* [INSTRUCTIONS TO FOLLOW]:
Without the pictures, repeat all of the data exactly as it appears below.

Saved entries:
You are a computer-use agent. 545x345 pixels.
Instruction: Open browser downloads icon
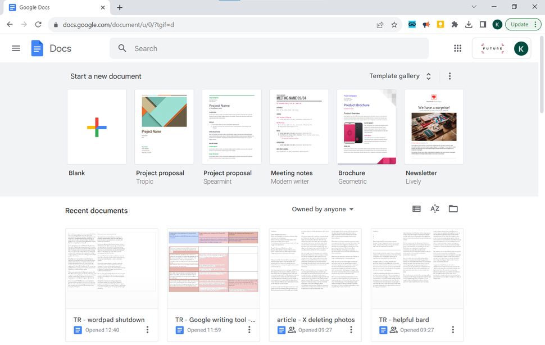tap(469, 24)
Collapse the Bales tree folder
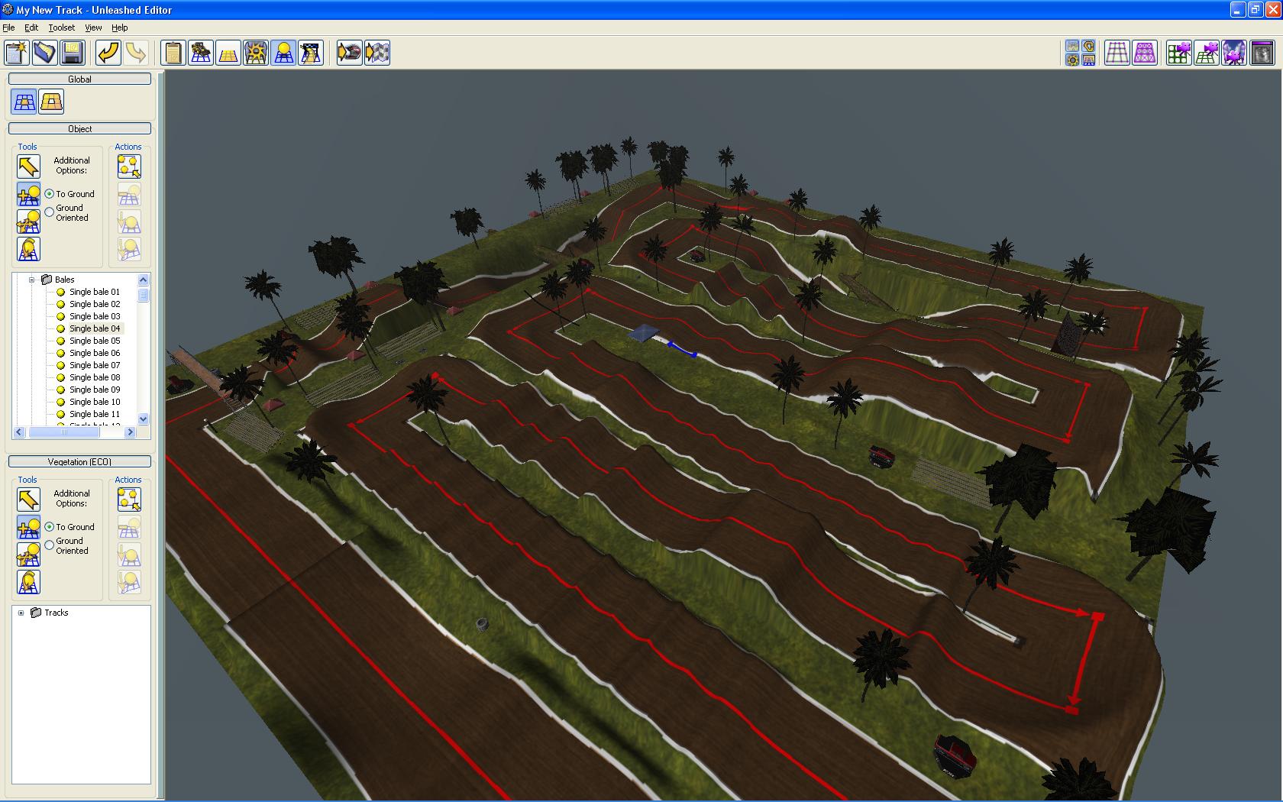Viewport: 1283px width, 802px height. coord(32,280)
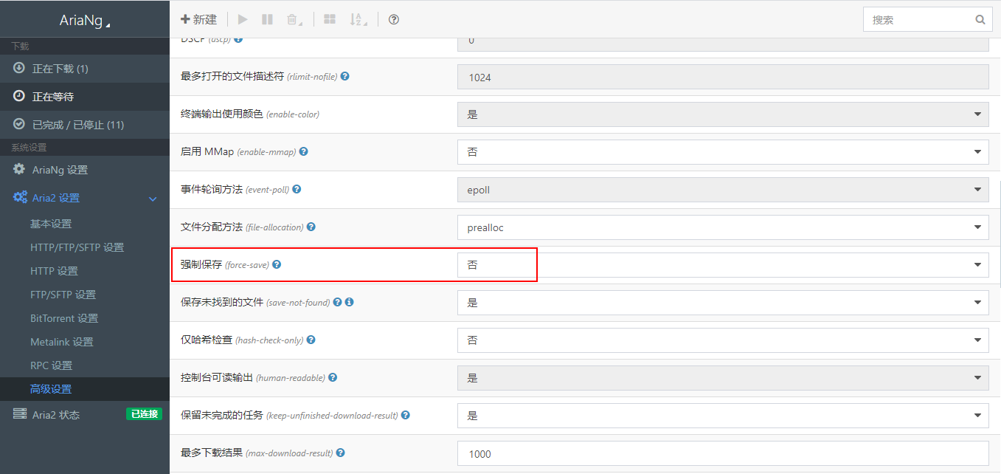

* [RESPONSE TO THE TASK]:
You are a computer-use agent. 545x345 pixels.
Instruction: Open browser downloads icon
tap(469, 24)
Collapse the Bales tree folder
Viewport: 1283px width, 802px height. coord(32,280)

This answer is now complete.